# 12-12-08 storm pics 8-10 in



## grnstripes (Oct 18, 2008)

just a few pics of the storm from 12-12 08 didnt have time to take alot as we were down one truck


----------



## 06HD BOSS (Nov 28, 2005)

great pics. hope we get some white stuff like that.


----------



## mike psd (Aug 12, 2007)

looks real good :salute:


----------



## grnstripes (Oct 18, 2008)

they are calling for 6 more inches tonight again friday and 2 feet on monday tuesday


----------



## mike psd (Aug 12, 2007)

damn thats sounds like last winter all over again please share payup


----------



## grnstripes (Oct 18, 2008)

last year in dec and feb we plowed every day it was very hard on equipment 
its kinda nice to have time to fix stuff this year


----------



## uniquechev (Dec 5, 2007)

I love that truck !!! Thats going to be my next truck i think or a new f 350 ... not sure yet !


----------



## redstroker_2002 (Dec 18, 2008)

i wanna go plowin!! lol


----------



## ch973934 (Dec 9, 2007)

Nice pics and nice set-up! We got 2" the other day then the freezing rain came...calling for the first real push to be 6-12" tomorrow and then they can't tell for Sunday/Monday...
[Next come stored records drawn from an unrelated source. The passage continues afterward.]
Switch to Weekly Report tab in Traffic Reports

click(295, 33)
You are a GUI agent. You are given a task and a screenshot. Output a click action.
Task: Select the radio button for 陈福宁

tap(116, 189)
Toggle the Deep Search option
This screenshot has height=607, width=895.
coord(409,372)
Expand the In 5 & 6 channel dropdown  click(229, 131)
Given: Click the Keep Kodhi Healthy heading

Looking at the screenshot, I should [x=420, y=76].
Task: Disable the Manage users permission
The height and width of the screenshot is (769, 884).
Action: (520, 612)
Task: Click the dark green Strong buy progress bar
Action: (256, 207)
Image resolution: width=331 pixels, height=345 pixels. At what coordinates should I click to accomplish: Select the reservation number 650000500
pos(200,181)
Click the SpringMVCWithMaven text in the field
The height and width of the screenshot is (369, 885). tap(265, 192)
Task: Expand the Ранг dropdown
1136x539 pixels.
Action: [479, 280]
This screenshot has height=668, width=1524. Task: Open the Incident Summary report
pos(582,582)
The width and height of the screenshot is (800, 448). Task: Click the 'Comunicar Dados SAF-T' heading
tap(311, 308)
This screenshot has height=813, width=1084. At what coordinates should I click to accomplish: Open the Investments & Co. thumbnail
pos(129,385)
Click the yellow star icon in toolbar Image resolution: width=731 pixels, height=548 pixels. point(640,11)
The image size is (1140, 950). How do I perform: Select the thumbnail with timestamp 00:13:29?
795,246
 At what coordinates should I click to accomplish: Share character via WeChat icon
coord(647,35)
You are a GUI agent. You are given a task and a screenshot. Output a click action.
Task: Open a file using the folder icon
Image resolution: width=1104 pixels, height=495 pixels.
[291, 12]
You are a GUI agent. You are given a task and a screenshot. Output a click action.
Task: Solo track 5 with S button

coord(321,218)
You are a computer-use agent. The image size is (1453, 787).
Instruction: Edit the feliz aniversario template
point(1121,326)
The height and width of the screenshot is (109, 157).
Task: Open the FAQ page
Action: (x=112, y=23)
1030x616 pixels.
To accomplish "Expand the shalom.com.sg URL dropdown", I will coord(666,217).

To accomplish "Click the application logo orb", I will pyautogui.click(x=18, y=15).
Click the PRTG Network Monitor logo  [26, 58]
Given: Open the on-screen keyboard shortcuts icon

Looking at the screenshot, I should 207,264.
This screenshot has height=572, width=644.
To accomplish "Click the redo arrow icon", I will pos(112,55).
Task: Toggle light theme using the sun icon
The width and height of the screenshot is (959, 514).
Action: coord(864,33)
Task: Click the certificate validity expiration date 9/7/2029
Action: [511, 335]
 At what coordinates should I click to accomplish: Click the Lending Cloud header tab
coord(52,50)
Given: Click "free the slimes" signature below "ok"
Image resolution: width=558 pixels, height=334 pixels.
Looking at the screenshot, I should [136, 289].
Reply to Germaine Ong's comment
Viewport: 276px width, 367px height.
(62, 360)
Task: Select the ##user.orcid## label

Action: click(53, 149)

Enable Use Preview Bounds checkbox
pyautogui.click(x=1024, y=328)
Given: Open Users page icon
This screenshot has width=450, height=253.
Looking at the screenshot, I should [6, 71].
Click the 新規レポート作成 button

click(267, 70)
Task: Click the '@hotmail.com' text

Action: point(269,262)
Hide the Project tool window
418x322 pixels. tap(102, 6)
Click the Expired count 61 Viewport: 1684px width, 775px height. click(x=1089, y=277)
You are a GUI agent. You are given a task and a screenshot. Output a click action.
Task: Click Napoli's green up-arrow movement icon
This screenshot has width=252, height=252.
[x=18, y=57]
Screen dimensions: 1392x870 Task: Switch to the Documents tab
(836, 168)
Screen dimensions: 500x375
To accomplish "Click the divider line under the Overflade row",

Good luck this year! Hope you get a little down time in between storms!

Connor


----------



## Yaz (Apr 13, 2005)

Nice shots!

You guys are lucky and got the snow, we got the ice ... and no power for days from all the lines down and fallen trees. My trusty generator is still running after 7 days at a buddies house in Windham NH.


----------



## J&R Landscaping (Dec 25, 2005)

Nice pictures!


----------



## Supper Grassy (May 31, 2007)

Nice piles


----------